Mr. Lincoln lived to see the last throes of the rebellion, and we thank God that, like Moses, he was permitted to see the promised land. He led his people to the borders, and gazed upon it, and we prayed he might go over Jordan and possess it. But God had a higher and more glorious reward for him.
While we thus mourn, we are thankful that his sun went down without a spot upon it. Few public men die without leaving some record of serious mistakes or folly. But Mr. Lincoln was a rare exception in this respect. Not that every act of his, in all its details, will be found to be the wisest possible that might have been, but no blemish will adhere to his name. His memory will shine in ages to come like a fixed star in a cloudless night, on which continents may gaze with admiration.
As painful as the event of our President's death is
Turning from the past to the future, let us be thankful that we have been carried through the perils of a gigantic civil war, and have secured a complete triumph, and not an ignoble peace. We have, surrendered to us, the last regiment of Confederate soldiers, and have in our possession the man who, above all, is the personification of the rebellion.

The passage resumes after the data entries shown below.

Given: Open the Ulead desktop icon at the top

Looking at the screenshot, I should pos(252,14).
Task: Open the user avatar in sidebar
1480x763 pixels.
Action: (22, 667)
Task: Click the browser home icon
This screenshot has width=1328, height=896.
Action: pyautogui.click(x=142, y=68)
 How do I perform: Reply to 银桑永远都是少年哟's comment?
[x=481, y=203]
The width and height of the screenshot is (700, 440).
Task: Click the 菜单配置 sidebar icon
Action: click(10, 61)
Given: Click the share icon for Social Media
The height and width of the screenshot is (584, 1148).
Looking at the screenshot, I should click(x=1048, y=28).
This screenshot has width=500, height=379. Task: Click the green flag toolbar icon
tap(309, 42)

And there will be strength and firmness enough we trust in the government to give him his dues. We have likewise destroyed the causes of the rebellion, by cutting up the roots of that institution out of which it grew.
Who would have thought that in so short time all these portentous war clouds would have passed away, and the olive branch of peace would have cast its shadow on all our borders? Who would have thought that secession would have come to such an inglorious end, and taper out in a grand finale of a woman's dress.
Let us then learn to prize our government more. Let us remember what it has done for us in these tempestuous times. How it has preserved order, and made our homes sacred amid the confusion of civil war. Let us cling more closely to the old ship of state that has been tempest-tost so long, but has finally brought us all safe into port. Though the old pilot has been taken from us, let us trust the new. Let us be wise in adjusting our remaining difficulties, that we may go forth on our new mission before the world,--that of carrying the blessing of liberty, intelligence, enterprise and christianity to our entire race. Millions will be allured to our shores by the virtues of Washington and Lincoln, and help to roll the tide of civilization on to the Pacific, while the moral grandeur of our institutions and our victories will command the respect of all the earth.